:: Records to process

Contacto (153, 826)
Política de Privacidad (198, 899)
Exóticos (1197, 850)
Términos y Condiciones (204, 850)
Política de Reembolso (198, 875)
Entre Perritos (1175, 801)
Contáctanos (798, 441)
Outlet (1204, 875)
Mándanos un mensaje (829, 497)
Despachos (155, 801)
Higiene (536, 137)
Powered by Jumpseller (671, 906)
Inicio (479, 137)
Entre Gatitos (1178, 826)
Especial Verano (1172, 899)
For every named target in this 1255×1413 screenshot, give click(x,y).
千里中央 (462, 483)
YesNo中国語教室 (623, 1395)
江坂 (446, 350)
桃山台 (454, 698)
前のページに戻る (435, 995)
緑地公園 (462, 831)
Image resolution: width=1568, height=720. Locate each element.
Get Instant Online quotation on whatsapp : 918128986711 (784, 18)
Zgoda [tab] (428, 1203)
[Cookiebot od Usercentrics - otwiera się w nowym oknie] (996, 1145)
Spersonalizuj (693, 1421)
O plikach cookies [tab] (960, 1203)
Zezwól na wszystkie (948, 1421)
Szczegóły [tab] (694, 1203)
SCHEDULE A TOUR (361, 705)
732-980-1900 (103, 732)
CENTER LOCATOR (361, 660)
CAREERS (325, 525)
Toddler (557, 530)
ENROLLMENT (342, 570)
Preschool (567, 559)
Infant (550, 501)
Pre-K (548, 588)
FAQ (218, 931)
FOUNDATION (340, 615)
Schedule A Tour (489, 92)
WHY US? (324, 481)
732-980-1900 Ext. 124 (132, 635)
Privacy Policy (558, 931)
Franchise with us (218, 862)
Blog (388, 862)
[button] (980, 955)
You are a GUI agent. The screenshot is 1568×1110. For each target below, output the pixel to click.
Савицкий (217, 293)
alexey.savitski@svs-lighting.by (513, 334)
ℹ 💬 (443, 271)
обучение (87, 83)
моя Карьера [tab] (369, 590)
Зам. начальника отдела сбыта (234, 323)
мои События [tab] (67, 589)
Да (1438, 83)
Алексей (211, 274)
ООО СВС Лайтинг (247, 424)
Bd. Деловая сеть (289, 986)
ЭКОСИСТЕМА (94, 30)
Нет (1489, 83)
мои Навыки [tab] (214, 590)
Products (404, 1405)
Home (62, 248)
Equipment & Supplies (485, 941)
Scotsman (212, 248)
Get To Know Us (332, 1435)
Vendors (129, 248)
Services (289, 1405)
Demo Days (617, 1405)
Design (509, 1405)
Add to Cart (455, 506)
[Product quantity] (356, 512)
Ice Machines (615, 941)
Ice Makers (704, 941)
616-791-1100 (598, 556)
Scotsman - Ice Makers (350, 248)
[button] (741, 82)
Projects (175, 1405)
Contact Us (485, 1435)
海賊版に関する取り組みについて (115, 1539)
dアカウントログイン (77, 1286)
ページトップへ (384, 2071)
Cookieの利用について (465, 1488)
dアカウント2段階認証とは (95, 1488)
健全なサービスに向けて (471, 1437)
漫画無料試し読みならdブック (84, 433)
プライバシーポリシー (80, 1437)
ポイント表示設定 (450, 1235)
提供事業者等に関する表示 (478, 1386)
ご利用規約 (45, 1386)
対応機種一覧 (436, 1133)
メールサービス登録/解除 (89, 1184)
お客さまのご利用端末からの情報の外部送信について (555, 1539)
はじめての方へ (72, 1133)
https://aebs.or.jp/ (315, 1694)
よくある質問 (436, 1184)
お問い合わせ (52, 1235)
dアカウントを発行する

::::

◆ **Directions**
Pull out every line of the records above that contains the string "target".

◆ **Final answer**
For every named target in this 1255×1413 screenshot, give click(x,y).
You are a GUI agent. The screenshot is 1568×1110. For each target below, output the pixel to click.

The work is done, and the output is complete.